Aufgaben:
**1.** Beantworte diese Fragen zum Text über die Filme in Cannes:
(a) Wie alt ist Francis Ford Coppola?
(b) Welche zwei Stars spielen in „Kinds of Kindness“ mit?
(c) Mit welcher Schauspielerin ist Jia Zhangke verheiratet?
**2.** Gib aus dem Text über die Filme in Cannes genau den Teil wieder, der mit den Worten „Ausgerechnet der 85-jährige“ anfängt und mit „noch Bewunderung abrang.“ aufhört.

── Textabschnitt

Ausgerechnet der 85-jährige Francis Ford Coppola, bereits zweifacher Cannes-Gewinner, bildete da noch eine Ausnahme. Zwar war sein überbordender neuer Film „Megalopolis“ gespickt mit Selbstzitaten, gleichzeitig aber bewies Coppola mit dem Projekt einen Wagemut und eine Lust am Risiko, die selbst den schärfsten Kritikern in Cannes noch Bewunderung abrang.

Anders verhält es sich mit dem griechischen Regisseur Yorgos Lanthimos, der noch vor wenigen Monaten für seinen Film „Poor Things“ als mehrfacher Oscar-Kandidat gefeiert wurde. Sein Episodenfilm „Kinds of Kindness“, der nun im Wettbewerb von Cannes Premiere feierte, glänzt zwar erneut mit Starbesetzung – Emma Stone, Willem Dafoe -, liefert aber wenig mehr als eine uninspirierte Rückkehr zu jener qualvollen Absurdität, die seine frühen Filme „Dogtooth“ und „The Killing of a Sacred Reindeer“ ausmachte. Die drei Episoden des neuen Films geben zwar vor, Arten von Ausbeutung und Abhängigkeit zu erforschen, erweisen sich aber als spekulatives Spiel mit Body-Horror-Elementen. „Kinds of Kindness“ ist allzu selbstverliebt in den eigenen Mut zur „Perversität“.

Der chinesische Regisseur Jia Zhangke wiederum thematisiert wie kein anderer seiner Landsleute in den vergangenen 20 Jahren die massiven Umschwünge in seiner Heimat. Mit seinem neuen Film „Caught by the Tides“ präsentiert er eine Retrospektive. Dazu montiert er Ausschnitte aus seiner Filmarbeit der zurückliegenden zwei Jahrzehnte neu zu einer losen Handlung mit der Schauspielerin Zhao Tao, die in fast allen seinen Filmen spielte und mit der er verheiratet ist, im Zentrum. In der Schlussequenz, der einzigen, die original für den Film gedreht wurde, finden aktuelle Bezüge auf Covid, künstliche Intelligenz und die Bizarrerien von TikTok Eingang. Nicht ohne Reiz, ist „Caught by the Tides“ in erster Linie ein Film für Kenner.

────
── Datenblock

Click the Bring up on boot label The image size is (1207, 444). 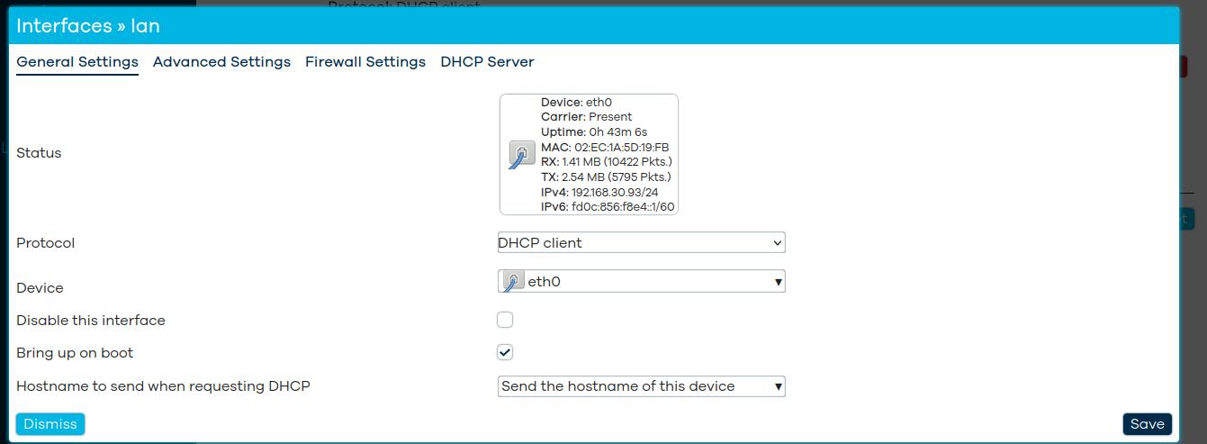75,353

────

Erwartete Ergebnisse:
**1.**
(a) 85 Jahre
(b) Emma Stone und Willem Dafoe
(c) Mit Zhao Tao

**2.**
Ausgerechnet der 85-jährige Francis Ford Coppola, bereits zweifacher Cannes-Gewinner, bildete da noch eine Ausnahme. Zwar war sein überbordender neuer Film „Megalopolis“ gespickt mit Selbstzitaten, gleichzeitig aber bewies Coppola mit dem Projekt einen Wagemut und eine Lust am Risiko, die selbst den schärfsten Kritikern in Cannes noch Bewunderung abrang.